▶ _Given exercise A_
Answer each question from the text on AR devices below, one answer per line marked (i), (ii), (iii):
(i) Which kind of device is named as a good candidate for AR/MR experiences?
(ii) Which three basic functions are introduced?
(iii) What does the abbreviation EDGAR stand for?

▶ _Provided text_
^^^^
AR/MR experiences involve augmenting visual/auditory contents into the real world to improve the user's experience with better immersiveness, unlike VR, which provides an entirely virtual world. To realize these experiences, glass-type AR/MR devices may be a good candidate device, easily combining the lights from the real world and those from the display without a need of holding a device in one's hand.
In this study, the generic finding for eXtended Reality (XR) in TR 26.928 have been further analysed with specific focus on Augmented Reality (AR) experiences and in particular also with a new device type, AR glasses. Different device centric functions of AR glasses are defined, and different device types are defined. Of particular relevance are 5G STandalone AR (STAR) UEs, i.e. devices that have sufficient capabilities to render rich AR experiences on the device as well as 5G EDGe-Dependent AR (EDGAR) UEs for which edge-based rendering support is a must to provide rich AR experiences. Three basic functions are introduced, the AR Runtime, the Scene Manager and the 5G Media Access Function. Basic AR processes are defined, and a comprehensive summary of AR related media formats is provided. The relevant work in external organizations is summarized.
^^^^
▶ _Data supplied_
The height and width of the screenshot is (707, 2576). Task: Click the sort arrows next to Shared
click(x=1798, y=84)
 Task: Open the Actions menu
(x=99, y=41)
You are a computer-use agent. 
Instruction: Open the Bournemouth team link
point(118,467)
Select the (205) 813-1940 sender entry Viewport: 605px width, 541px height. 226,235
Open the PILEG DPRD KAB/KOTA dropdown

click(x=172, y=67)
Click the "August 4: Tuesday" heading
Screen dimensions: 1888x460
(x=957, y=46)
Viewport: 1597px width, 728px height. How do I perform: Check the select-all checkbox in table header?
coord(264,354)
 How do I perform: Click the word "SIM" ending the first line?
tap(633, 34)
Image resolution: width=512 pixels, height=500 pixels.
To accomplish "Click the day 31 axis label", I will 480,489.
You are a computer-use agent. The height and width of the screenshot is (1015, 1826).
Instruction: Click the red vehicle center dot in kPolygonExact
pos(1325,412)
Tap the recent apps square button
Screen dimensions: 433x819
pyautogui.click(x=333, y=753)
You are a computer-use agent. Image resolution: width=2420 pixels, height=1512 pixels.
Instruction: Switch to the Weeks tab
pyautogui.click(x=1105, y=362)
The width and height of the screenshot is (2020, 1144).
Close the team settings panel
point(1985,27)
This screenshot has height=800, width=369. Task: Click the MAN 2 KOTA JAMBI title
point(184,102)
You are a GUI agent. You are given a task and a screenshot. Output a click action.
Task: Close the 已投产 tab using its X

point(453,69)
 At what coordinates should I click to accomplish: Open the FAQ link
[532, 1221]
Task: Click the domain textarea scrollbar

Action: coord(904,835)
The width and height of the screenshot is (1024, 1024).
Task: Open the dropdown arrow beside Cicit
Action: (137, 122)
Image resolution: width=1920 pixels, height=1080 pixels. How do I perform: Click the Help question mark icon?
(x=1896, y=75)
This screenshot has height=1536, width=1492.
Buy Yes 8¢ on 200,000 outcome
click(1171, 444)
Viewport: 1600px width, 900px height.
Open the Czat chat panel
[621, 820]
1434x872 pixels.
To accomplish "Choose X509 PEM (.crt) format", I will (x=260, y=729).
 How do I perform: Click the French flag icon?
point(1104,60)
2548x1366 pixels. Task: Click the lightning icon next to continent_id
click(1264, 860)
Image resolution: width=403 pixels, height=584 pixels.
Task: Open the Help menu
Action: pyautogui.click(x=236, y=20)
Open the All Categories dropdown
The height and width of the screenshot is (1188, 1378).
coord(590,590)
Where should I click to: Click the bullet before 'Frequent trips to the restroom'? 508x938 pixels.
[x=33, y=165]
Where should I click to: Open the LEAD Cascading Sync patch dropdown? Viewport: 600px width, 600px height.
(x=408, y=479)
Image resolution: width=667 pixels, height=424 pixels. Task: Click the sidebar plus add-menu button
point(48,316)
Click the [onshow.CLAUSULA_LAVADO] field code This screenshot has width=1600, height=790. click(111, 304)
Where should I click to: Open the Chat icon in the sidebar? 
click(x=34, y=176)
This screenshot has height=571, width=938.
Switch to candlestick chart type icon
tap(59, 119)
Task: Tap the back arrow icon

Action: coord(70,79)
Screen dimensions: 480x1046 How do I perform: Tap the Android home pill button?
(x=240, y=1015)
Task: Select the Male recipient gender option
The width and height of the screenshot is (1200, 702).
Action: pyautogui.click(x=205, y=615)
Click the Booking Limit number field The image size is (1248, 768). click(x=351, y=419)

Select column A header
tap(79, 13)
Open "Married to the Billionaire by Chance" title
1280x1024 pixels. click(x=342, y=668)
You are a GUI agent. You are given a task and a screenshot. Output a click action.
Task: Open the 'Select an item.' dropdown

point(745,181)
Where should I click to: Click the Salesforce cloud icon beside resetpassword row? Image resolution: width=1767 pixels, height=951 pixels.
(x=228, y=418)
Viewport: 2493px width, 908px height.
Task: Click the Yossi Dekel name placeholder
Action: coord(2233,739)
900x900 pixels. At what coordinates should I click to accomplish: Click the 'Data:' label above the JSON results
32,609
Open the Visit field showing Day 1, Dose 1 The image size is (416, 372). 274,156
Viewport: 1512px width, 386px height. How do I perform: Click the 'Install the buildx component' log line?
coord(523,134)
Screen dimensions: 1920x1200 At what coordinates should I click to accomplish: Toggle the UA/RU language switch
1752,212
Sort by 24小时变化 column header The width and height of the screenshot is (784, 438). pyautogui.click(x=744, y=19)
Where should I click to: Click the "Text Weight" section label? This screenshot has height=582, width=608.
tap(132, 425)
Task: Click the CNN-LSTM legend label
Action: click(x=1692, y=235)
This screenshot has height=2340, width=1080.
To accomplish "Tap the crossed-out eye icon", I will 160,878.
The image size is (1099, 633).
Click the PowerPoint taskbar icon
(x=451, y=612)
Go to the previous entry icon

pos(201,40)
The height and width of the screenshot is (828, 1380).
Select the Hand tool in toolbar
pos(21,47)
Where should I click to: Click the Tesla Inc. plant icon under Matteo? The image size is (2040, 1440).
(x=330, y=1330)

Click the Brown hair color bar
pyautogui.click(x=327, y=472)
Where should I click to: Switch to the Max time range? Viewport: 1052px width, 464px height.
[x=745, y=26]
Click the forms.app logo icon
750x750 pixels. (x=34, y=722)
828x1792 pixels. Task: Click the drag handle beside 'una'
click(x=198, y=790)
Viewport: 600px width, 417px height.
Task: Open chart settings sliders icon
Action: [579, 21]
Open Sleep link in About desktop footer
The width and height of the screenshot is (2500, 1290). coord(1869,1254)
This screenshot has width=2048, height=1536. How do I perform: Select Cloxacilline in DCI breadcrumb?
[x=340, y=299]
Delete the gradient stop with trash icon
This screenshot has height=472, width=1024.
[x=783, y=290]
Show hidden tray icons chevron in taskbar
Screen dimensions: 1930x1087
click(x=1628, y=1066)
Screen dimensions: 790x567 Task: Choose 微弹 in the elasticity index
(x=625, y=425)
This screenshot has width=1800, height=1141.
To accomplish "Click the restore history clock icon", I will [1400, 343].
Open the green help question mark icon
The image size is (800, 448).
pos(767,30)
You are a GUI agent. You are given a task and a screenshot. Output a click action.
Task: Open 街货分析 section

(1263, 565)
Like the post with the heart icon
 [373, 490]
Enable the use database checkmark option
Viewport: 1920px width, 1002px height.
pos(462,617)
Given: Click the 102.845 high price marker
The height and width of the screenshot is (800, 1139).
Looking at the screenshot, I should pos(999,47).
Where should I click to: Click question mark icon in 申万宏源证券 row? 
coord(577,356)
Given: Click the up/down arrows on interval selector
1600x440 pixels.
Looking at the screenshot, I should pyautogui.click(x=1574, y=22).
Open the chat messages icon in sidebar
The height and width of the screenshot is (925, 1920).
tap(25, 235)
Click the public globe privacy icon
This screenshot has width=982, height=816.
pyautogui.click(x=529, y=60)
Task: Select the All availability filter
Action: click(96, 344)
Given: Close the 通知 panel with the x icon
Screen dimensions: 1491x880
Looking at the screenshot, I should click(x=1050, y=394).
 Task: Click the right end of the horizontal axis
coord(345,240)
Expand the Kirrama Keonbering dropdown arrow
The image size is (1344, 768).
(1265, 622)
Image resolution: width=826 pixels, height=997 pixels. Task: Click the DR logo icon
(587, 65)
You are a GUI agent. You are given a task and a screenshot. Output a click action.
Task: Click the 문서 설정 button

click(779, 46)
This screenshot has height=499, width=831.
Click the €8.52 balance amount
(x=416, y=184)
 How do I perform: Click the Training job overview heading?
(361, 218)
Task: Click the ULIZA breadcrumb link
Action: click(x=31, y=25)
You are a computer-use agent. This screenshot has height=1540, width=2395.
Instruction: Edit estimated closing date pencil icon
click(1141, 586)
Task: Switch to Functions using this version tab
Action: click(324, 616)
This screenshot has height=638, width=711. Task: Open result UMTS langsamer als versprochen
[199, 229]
^^^^
▶ _Given exercise B_
Please repeat the records from the line with "828x1792 pixels. Task: Click" up to and including the line with "coord(577,356)".

▶ _Full output A_
(i) Glass-type AR/MR devices
(ii) The AR Runtime, the Scene Manager and the 5G Media Access Function
(iii) 5G EDGe-Dependent AR

▶ _Full output B_
828x1792 pixels. Task: Click the drag handle beside 'una'
click(x=198, y=790)
Viewport: 600px width, 417px height.
Task: Open chart settings sliders icon
Action: [579, 21]
Open Sleep link in About desktop footer
The width and height of the screenshot is (2500, 1290). coord(1869,1254)
This screenshot has width=2048, height=1536. How do I perform: Select Cloxacilline in DCI breadcrumb?
[x=340, y=299]
Delete the gradient stop with trash icon
This screenshot has height=472, width=1024.
[x=783, y=290]
Show hidden tray icons chevron in taskbar
Screen dimensions: 1930x1087
click(x=1628, y=1066)
Screen dimensions: 790x567 Task: Choose 微弹 in the elasticity index
(x=625, y=425)
This screenshot has width=1800, height=1141.
To accomplish "Click the restore history clock icon", I will [1400, 343].
Open the green help question mark icon
The image size is (800, 448).
pos(767,30)
You are a GUI agent. You are given a task and a screenshot. Output a click action.
Task: Open 街货分析 section

(1263, 565)
Like the post with the heart icon
 [373, 490]
Enable the use database checkmark option
Viewport: 1920px width, 1002px height.
pos(462,617)
Given: Click the 102.845 high price marker
The height and width of the screenshot is (800, 1139).
Looking at the screenshot, I should pos(999,47).
Where should I click to: Click question mark icon in 申万宏源证券 row? 
coord(577,356)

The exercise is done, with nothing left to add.